The Last Time I Walked
with the Flame Thrower
Cassandra Rockwood-Rice
IMAGE: E.B.
Cassandra Rockwood-Rice coordinates a monthly reading series at The Beat Museum in San Francisco. Her work has appeared in The New Delta Review, Rip Rap, Hawaii Review, The Lifted Brow and elsewhere. Cassandra holds a BA from California Institute of Integral Studies and an MFA from California College of the Arts.
When summer ends I reflect on the last time I walked
with the flame thrower. I knew to stay away, by then, my skin
scorched and keloid in places where embers had lodged.
He said he was out of lighter fluid, this time. He said
sorry, he knew how hard the infernos had been on me.
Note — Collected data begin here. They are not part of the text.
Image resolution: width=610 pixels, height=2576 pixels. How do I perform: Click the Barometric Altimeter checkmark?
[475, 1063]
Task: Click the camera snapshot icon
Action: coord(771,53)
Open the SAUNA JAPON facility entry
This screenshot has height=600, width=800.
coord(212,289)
It was a long winter. I told him how I barely moved until spring,
even then my lungs smoke-filled for months at the thought of leaving.
But how I easily forget the way he vanished in the monsoon, how he
would not come if there was even a chance of rain. Of course
when they told me to invite my angels in, that’s when I called,
that was when hunting season began, that was when I learned
about two kinds of light determined by the distance in between.
He told me there’d be berries in the deep arid woods. Parched,
my mouth watered and I felt like a desperate creature.
The entire woods will be full of berries, he said, Let’s go!
His lips were bright crimson stained, mouth incandescent within.
We went into the tinder, kindling cracking beneath our feet.
It won’t be long now, he motioned, Come, blueberries will burst
between your teeth, black raspberries so tart and plump
they drip when you touch them. See my mouth, he said,
and as he turned toward me, his lips parted to reveal
his tongue, a match lit to consume everything.